A novel conformation in a highly potent, constrained gonadotropin-releasing hormone antagonist

Through design, synthesis, and biological testing of constrained gonadotropin releasing hormone (GnRH) antagonists, we are studying the structural requirements for biological activity. Here we describe the conformational analysis in solution of a highly potent, dicyclic GnRH antagonist, dicyclo(4-10/5,5'-8)[Ac-D-2Nal¹,D-pClPhe²,D3Pal³,Asp⁴,Glu⁵(Gly),D -Arg⁶,Dbu⁸,Dpr¹⁰]GnRH (1), using NMR spectroscopy. The dicyclic part of this molecule adopts a preferred conformation containing a type II β turn around residues 5-6, nested with a type I' β turn around residues 6-7,and a type II β-turn-like structure involving residue 9 and the side chain of residue 10, which is stabilized by hydrogen bonds between Leu⁷ NH/Asp⁴ CO, Dbu⁸ NH(δ)/Glu⁵ CO, and Dpr¹⁰ NH(γ)/Dbu⁸ CO. This is a novel conformation that had not been observed previously in any constrained GnRH antagonist and is remarkably different from that found for another dicyclic(4-10/5-8) GnRH antagonist with very similar sequence, dicyclo(410/5-8)[Ac-D-2Nal¹,D-pClPhe²,D-Trp³,Asp⁴,Glu⁵,D-Asp⁶,Ly s⁸,Dpr¹⁰]GnRH (2) (Bienstock et al. J. Med. Chem. 1993, 36, 3265-3273). The conformation of 2 contains a type II' β turn around residues 6-7, which had been proposed to be essential for GnRH activity.
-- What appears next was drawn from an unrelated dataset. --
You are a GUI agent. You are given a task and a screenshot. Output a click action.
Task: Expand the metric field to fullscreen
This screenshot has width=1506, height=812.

These results are important for our general understanding of polypeptide conformation, since they show that the dicyclo(4-10/5-8) backbone can adopt more than one family of conformations despite its dicyclic nature, and from the point of view of the design of GnRH antagonists, since they suggest that the presence of a turn around residues 6-7, rather than the type of β turn, may be necessary for biological activity.